Documented in multivariate_change multivariate_difference

#' @title Using dissimilarity-based measures to calculate changes in composition
#'   and dispersion
#'
#' @description Calculates the changes in composition and dispersion based off a
#'   Bray-Curtis dissimilarity matrix. Composition change is the pairwise
#'   distance between centroids of compared time periods and ranges from 0-1,
#'   where identical communities give 0 and completely different
#'   communities give 1. Dispersion change is the difference between time periods in
#'   the dispersion of replicates, i.e. the average distance between a replicate
#'   and its centroid.
#'
#' @inheritParams RAC_change
#' @param df A data frame containing time, species, abundance and replicate
#'   columns and an optional column of treatment.
#' @param replicate.var The name of the replicate column. Replicate identifiers
#'   must be unique within the dataset and cannot be nested within treatments or
#'   blocks.
#' @param treatment.var The name of the optional treatment column.
#'
#' @return The multivariate_change function returns a data frame with the
#'   following attributes:
#' \itemize{
#'  \item{time.var: }{A column with the specified time.var and a second column,
#'  with '2' appended to the name. Time is subtracted from time2 for dispersion
#'  change.}
#'  \item{composition_change: }{A numeric column that is the distance
#'  between the centroids of two time points, or NA if a real distance
#'  could not be calculated.}
#'  \item{dispersion_change: }{A numeric column that is the difference in the
#'  average dispersion of the replicates around the centroid for the two time
#'  periods.
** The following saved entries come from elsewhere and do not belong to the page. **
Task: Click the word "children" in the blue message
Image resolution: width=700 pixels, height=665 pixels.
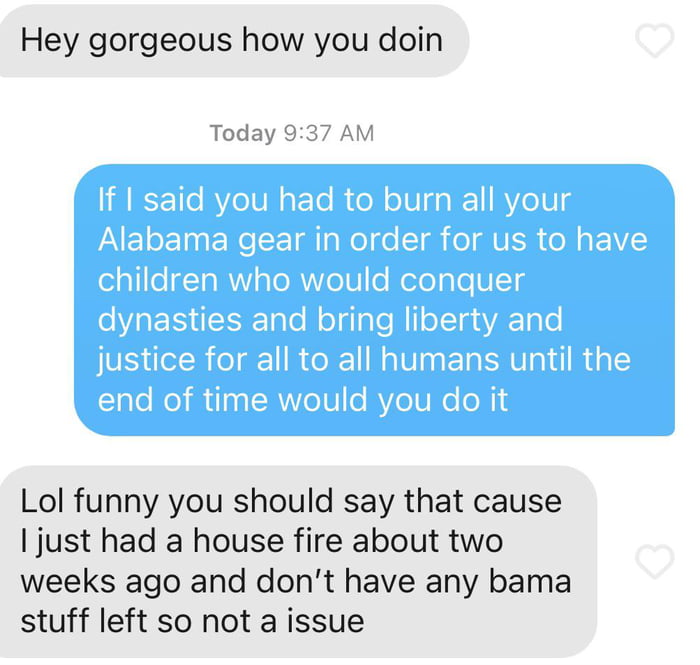Action: [x=158, y=280]
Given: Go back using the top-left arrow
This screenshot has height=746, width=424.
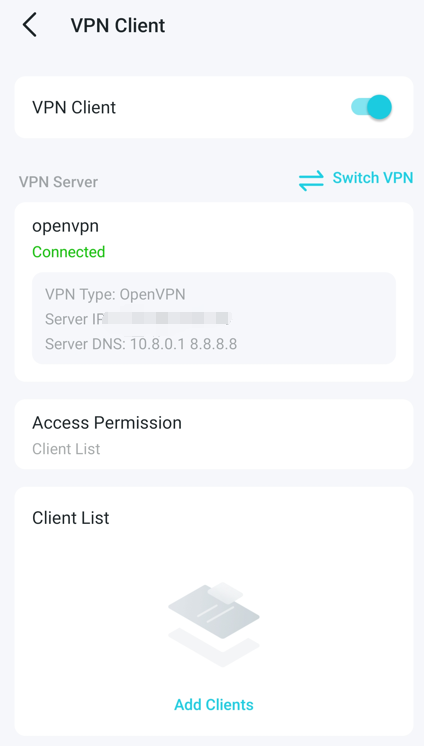Looking at the screenshot, I should point(30,25).
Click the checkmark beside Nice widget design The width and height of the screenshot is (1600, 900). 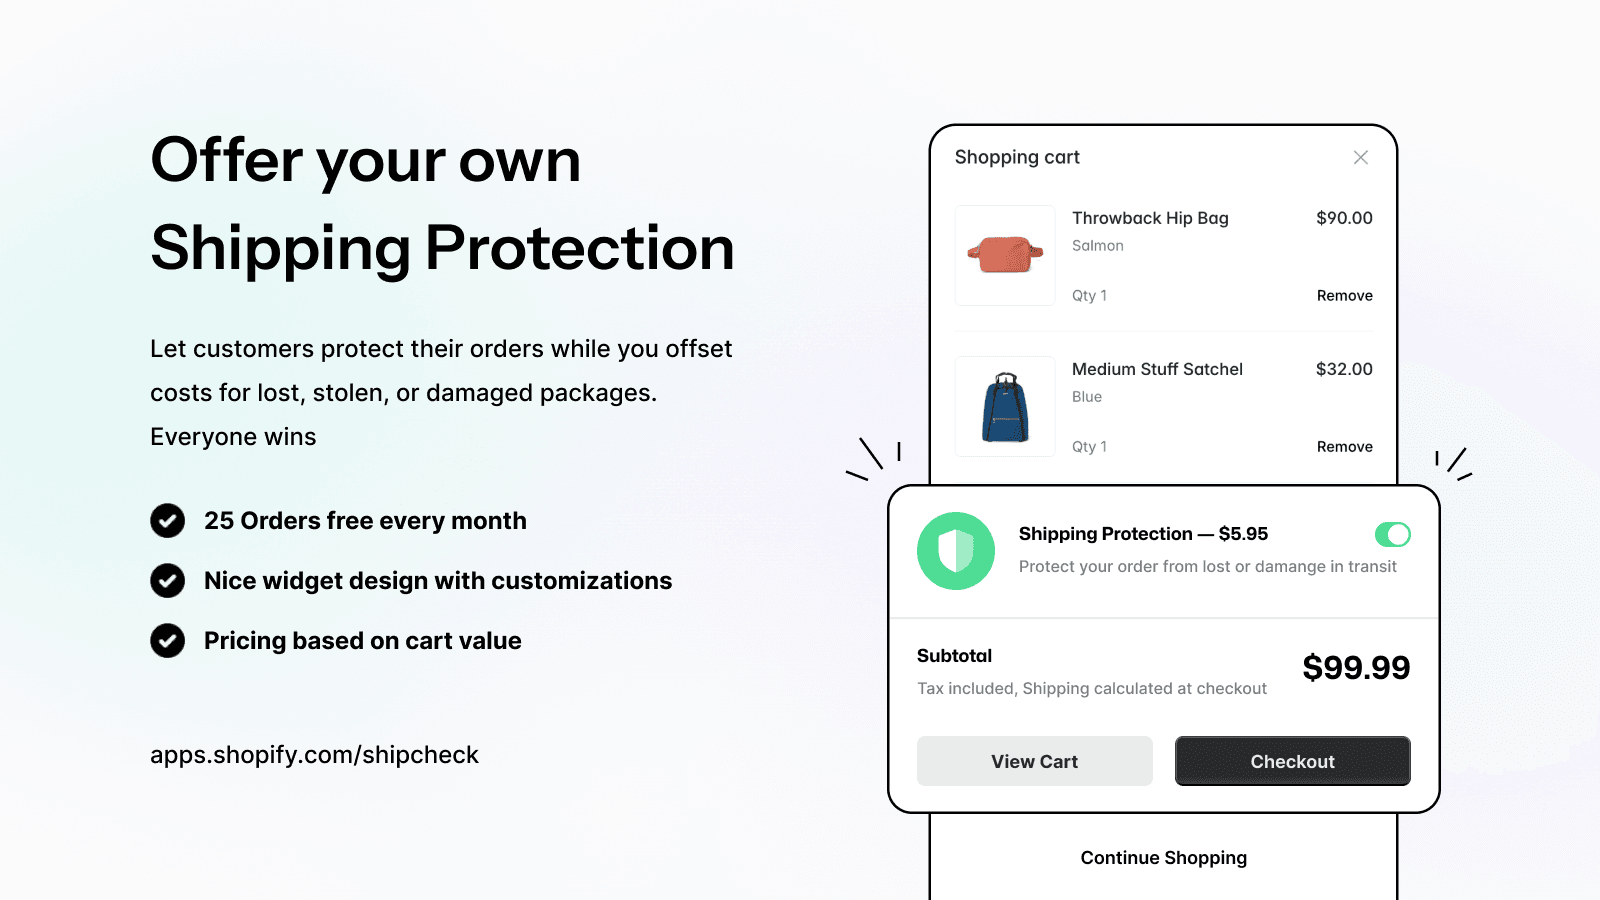pyautogui.click(x=167, y=581)
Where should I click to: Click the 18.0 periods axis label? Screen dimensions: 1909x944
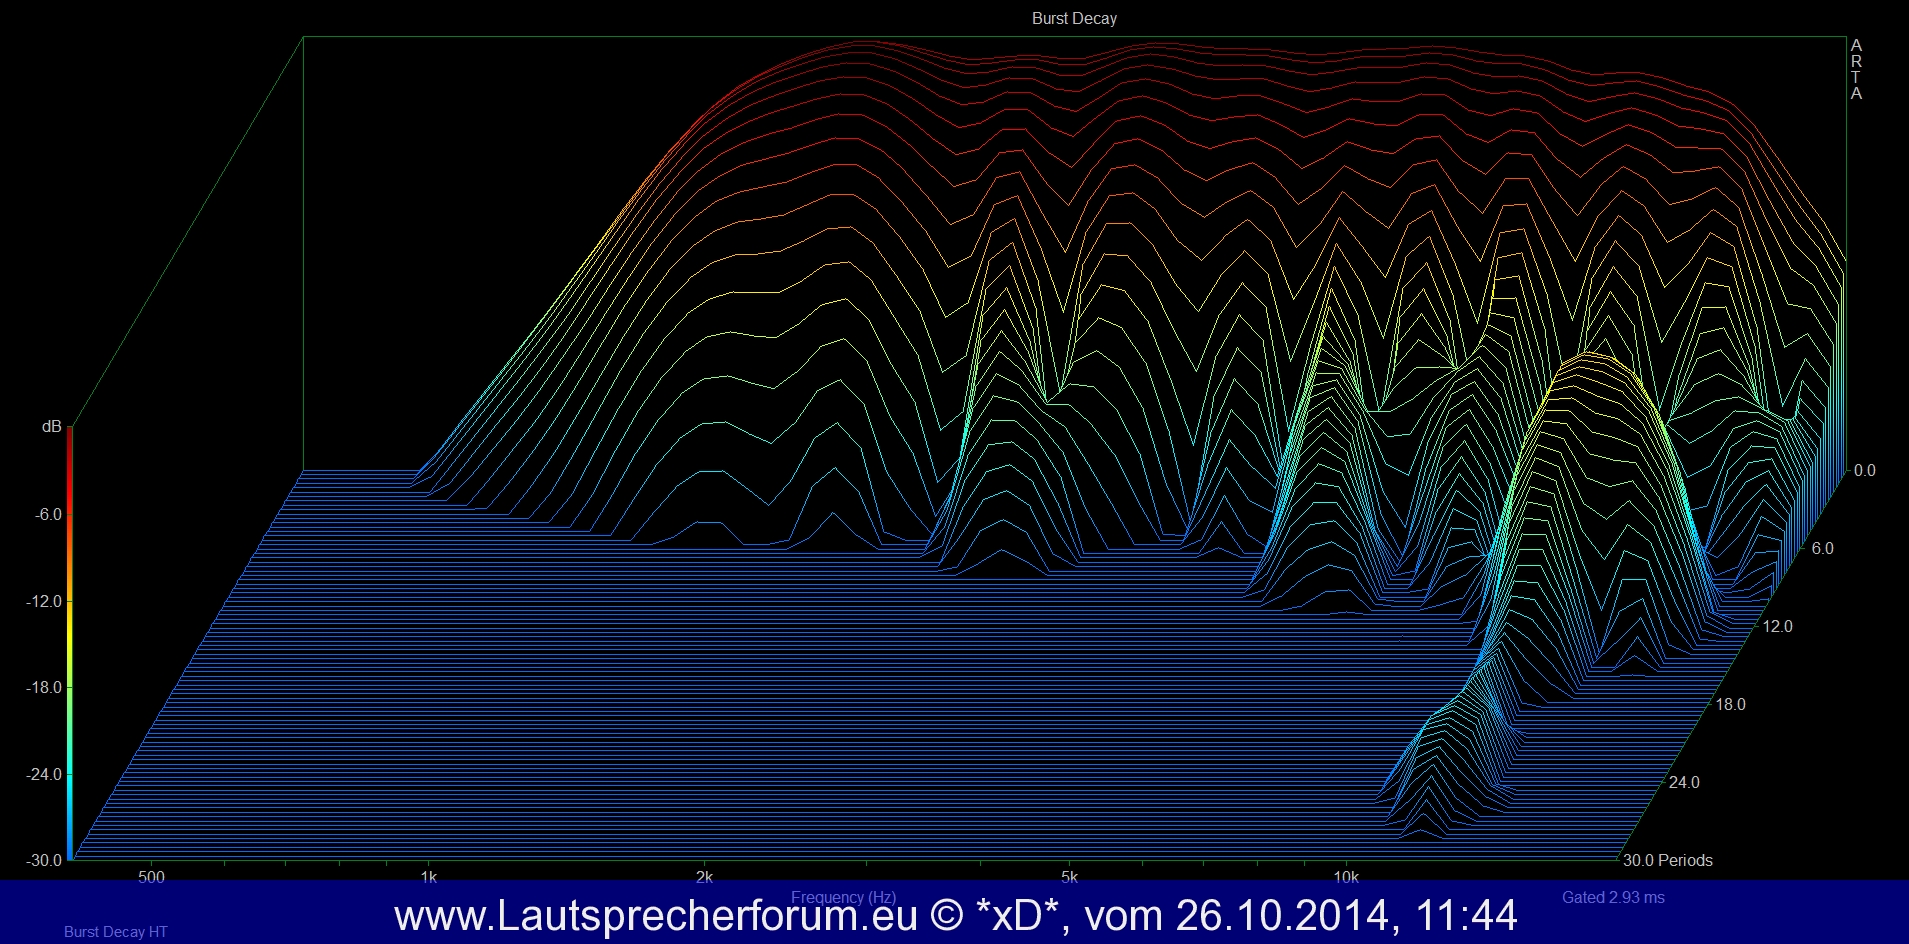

A negative value indicates replicates are converging over time
#'  (there is less dispersion at time period 2 than time period 1) and a
#'  positive value indicates replicates are diverging over time (there is more
#'  dispersion at time period 2 than time period 1.}
#'  \item{treatment.var: }{A column that has same name and type as the
#'  treatment.var column, if treatment.var is specified.}
#' }
#' @examples
#' data(pplots)
#' # With treatment
#' multivariate_change(pplots,
#'                     time.var="year",
#'                     replicate.var = "plot",
#'                     treatment.var = "treatment",
#'                     species.var = "species",
#'                     abundance.var = "relative_cover")
#' # In each year there are 6 replicates and there are 4 years of data for 3
#' # time comparisons, thus 24 total observations in each treatment.
#'
#' # With treatment and reference year
#' multivariate_change(pplots,
#'                     time.var="year",
#'                     replicate.var = "plot",
#'                     treatment.var = "treatment",
#'                     species.var = "species",
#'                     abundance.var = "relative_cover",
#'                     reference.time = 2002)
#' # In each year there are 6 replicates and there are 4 years of data for 3
#' # time comparisons, thus 24 total observations in each treatment.
#'
#' # Without treatment
#' df <- subset(pplots, treatment == "N1P0")
#' multivariate_change(df,
#'                     time.var="year",
#'                     replicate.var = "plot",
#'                     species.var = "species",
#'                     abundance.var = "relative_cover")
#' # In each year there are 6 replicates and there are 4 years of data for 3
#' # time comparisons, thus 24 total observations.
#'
#' @importFrom vegan vegdist
#' @importFrom stats aggregate reshape
#' @references Avolio et al. 2015; Avolio et al. Submitted, Marti Anderson et al. 2006.
#' @export
multivariate_change <- function(df,
                                time.var,
                                species.var,
                                abundance.var,
                                replicate.var,
                                treatment.var = NULL,
                                reference.time = NULL){

  # validate function call and purge extraneous columns
  args <- as.list(match.call()[-1])
  df <- do.call(check_args, args, envir = parent.frame())

  # calculate replicate centers and dispersion [by treatment]
  by <- c(treatment.var)
  centers <- split_apply_combine(df, by, FUN = pca_centers,
      time.var, species.var, treatment.var, replicate.var)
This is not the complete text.